Updated

Three more people in Florida have tested positive for Zika caused by local mosquitoes, including another person who does not live in the one-square-mile (2.6-square-km) area believed to be the hub of local transmission, state officials said on Friday.

Florida now has 28 cases of non-travel-related Zika, a virus that spread rapidly across Latin America and the Caribbean.

The U.S. Centers for Disease Control and Prevention has issued a warning for pregnant women to avoid this area of Miami. Zika has been shown to cause birth defects, including microcephaly, which causes severe developmental problems.

As of Friday, two individuals in Miami-Dade County have been infected with Zika through local transmission who live outside the transmission area. A third person in Palm Beach County has also tested positive for Zika.

The health department said it still believes local transmission is only occurring in the one-square-mile (2.6-square-km) area located in the Wynwood neighborhood of Miami.

The state said is has just begun investigating the second Miami case outside of the Wynwood neighborhood and has begun mosquito control efforts.
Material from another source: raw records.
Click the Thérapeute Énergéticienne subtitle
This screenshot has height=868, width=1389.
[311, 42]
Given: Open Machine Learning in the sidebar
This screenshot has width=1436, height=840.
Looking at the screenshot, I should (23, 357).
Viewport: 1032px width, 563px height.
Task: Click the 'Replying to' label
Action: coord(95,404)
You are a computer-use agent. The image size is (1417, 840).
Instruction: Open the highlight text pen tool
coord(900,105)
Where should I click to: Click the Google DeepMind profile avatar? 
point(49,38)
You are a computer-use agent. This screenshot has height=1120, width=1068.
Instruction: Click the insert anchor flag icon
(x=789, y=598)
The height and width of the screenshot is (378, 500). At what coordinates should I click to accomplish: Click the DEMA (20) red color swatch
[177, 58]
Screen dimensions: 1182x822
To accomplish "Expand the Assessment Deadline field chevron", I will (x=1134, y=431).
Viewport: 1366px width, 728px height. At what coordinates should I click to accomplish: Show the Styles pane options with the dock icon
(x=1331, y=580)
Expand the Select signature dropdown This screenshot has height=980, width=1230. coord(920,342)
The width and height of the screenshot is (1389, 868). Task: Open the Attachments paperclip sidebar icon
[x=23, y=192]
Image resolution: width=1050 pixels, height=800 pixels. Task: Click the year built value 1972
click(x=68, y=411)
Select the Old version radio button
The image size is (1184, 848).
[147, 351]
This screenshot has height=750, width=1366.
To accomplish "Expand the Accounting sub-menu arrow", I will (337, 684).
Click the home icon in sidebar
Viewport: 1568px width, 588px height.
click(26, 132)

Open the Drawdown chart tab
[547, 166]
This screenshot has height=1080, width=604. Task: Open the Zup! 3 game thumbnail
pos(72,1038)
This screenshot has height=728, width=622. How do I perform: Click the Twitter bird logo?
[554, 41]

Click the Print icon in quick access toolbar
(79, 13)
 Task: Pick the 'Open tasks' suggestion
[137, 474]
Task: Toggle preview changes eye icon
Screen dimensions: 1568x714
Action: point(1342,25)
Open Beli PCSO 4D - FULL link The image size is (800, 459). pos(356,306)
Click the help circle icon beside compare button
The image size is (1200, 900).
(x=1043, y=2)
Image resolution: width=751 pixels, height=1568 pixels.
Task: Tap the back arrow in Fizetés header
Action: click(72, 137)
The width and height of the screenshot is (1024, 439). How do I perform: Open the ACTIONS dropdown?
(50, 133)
It did not disclose the location of the new case and stressed that one case does not mean active transmission. In addition to cases caused by local transmission, Florida reported 10 new travel-related cases of Zika, bringing the total to 413.

The continuing Zika outbreak was first detected last year in Brazil, where it has been linked to more than 1,700 cases of the microcephaly, and has since spread rapidly through the Americas. Its arrival in the continental United States had been widely anticipated.